From 94 Bytes to 36: Compressing a JSON Event with smoltext
A line-by-line walkthrough of how the semantic JSON codec turns a typical analytics event into roughly a third of its size.
A Realistic Event
Here is an analytics event you might emit on every page view:
{"user_id":48213,"event":"page_view","ts":1718553600,"path":"/pricing","ref":"google"}
Serialized, that is about 94 bytes. Multiply by a few hundred million events a month and the byte count becomes a real line item.
Step One: Structure Awareness
A general compressor sees 94 opaque bytes. The smoltext semantic JSON codec sees structure: an object with five keys, three integer values, two short string values. It encodes the shape separately from the data.
Keys like user_id, event, ts, path, and ref are extremely common across events. The codec replaces each with a short code drawn from a trained codebook, so "user_id": costs a byte or two instead of ten.
Step Two: Value Typing
Integers are stored as varints rather than ASCII digits. The timestamp 1718553600 is ten ASCII bytes but fits in four bytes as a varint. user_id shrinks similarly. This typing alone recovers a meaningful chunk before any entropy coding runs.
Step Three: Dictionary Deflate
Short string values like page_view and google appear constantly.

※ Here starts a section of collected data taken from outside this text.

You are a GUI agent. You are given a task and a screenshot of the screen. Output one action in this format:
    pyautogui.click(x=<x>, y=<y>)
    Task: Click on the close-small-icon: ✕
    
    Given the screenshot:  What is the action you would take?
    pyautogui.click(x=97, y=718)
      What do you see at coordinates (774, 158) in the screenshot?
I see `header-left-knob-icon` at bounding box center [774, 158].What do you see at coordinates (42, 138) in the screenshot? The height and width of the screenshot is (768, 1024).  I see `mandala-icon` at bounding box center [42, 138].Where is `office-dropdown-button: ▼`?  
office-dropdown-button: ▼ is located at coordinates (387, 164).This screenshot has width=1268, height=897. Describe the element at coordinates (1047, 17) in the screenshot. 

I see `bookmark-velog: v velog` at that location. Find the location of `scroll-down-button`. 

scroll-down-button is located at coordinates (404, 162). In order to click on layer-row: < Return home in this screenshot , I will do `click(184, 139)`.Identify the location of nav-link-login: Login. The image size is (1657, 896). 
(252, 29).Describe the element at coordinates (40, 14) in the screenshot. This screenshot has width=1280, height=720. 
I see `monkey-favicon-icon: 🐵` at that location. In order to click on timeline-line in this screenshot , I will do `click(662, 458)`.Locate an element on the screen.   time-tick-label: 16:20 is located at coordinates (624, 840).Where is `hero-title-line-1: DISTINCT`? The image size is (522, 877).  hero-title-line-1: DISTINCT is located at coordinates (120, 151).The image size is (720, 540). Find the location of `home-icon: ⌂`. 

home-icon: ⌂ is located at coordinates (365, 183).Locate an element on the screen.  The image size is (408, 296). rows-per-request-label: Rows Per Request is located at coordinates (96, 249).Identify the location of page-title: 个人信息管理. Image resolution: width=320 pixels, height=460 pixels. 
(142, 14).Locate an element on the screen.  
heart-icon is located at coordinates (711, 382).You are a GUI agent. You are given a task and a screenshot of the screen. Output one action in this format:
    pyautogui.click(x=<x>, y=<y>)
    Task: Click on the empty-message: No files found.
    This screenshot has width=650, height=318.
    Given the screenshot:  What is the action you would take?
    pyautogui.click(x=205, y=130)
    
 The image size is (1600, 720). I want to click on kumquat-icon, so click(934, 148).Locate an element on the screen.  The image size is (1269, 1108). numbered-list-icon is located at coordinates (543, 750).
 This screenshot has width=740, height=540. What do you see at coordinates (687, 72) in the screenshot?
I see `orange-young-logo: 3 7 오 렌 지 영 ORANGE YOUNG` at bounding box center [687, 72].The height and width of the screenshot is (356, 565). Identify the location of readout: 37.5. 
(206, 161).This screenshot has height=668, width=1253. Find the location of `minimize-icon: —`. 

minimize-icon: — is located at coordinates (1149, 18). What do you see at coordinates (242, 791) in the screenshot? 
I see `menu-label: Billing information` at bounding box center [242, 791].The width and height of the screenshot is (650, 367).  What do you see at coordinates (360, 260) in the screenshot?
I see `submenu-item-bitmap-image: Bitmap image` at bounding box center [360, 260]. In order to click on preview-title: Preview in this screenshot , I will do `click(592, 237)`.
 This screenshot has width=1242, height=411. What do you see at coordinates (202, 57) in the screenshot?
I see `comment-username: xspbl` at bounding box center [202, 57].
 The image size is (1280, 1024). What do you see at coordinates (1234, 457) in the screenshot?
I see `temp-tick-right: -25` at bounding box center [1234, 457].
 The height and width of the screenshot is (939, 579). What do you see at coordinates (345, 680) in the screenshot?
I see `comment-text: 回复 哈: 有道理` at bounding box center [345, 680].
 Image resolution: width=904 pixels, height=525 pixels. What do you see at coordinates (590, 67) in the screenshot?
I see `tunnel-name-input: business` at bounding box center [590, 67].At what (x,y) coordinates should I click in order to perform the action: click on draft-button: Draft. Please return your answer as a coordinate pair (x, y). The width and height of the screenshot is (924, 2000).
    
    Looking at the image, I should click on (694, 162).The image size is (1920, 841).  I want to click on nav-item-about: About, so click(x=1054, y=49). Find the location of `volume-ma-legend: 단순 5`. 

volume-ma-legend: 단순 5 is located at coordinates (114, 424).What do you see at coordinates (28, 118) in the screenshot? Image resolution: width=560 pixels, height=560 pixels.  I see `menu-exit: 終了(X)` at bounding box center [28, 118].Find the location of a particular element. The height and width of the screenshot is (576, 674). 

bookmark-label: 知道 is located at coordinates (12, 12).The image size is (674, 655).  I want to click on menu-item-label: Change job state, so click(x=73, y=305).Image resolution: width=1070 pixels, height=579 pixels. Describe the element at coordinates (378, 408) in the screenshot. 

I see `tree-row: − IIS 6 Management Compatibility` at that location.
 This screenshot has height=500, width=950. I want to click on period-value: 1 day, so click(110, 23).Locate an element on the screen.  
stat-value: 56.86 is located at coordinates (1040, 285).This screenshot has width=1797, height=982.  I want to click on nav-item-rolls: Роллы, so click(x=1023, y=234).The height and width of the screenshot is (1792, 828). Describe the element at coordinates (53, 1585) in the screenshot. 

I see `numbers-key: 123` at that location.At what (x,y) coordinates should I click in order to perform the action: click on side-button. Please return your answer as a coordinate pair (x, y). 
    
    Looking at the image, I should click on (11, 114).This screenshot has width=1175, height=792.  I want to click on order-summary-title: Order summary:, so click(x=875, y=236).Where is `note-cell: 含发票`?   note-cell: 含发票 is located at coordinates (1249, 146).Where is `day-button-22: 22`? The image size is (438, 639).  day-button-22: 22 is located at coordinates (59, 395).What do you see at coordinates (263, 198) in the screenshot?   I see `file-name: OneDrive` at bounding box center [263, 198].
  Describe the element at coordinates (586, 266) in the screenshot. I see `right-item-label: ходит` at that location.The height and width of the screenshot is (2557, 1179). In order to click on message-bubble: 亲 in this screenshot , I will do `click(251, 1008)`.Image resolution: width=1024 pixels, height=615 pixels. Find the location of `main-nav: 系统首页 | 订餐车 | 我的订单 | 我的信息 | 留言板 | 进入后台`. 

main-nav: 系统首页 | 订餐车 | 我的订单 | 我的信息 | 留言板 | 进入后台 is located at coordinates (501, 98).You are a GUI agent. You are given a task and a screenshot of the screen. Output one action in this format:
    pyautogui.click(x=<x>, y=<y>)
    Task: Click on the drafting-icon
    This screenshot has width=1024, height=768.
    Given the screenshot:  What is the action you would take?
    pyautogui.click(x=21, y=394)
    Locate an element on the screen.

Dictionary deflate references them from a shared dictionary, so a repeated value costs a back-reference rather than its full length.
The Result
After all three layers, the 94-byte event lands around 36 bytes — roughly 60% smaller. Crucially, no per-message table is stored, because the dictionary and codebook live server-side at the edge.
Why It Holds Up at Scale
The savings are not a one-off fluke for this single event. Because events of the same type share keys and value patterns, the codebook keeps paying off across every message. The more uniform your event schema, the better smoltext performs.
What Does Not Compress Well
Be realistic. High-entropy fields — UUIDs, random tokens, already-encoded base64 blobs — barely shrink, because there is no redundancy to exploit. If most of your payload is random bytes, no compressor will help. smoltext wins on the structured, repetitive parts.
Integrating It
The call is a single POST:
POST https://api.smoltext.sprapp.com/v1/compress
Send the JSON, store the returned compressed bytes, and decompress on read. For event pipelines, compress at ingestion and keep the data small all the way through storage.
Measure Your Own Data
Your numbers will differ from this example. Run a sample of real events through the API and measure the ratio before committing. smoltext shines when your events are small and structurally similar — which is exactly what analytics and telemetry pipelines produce.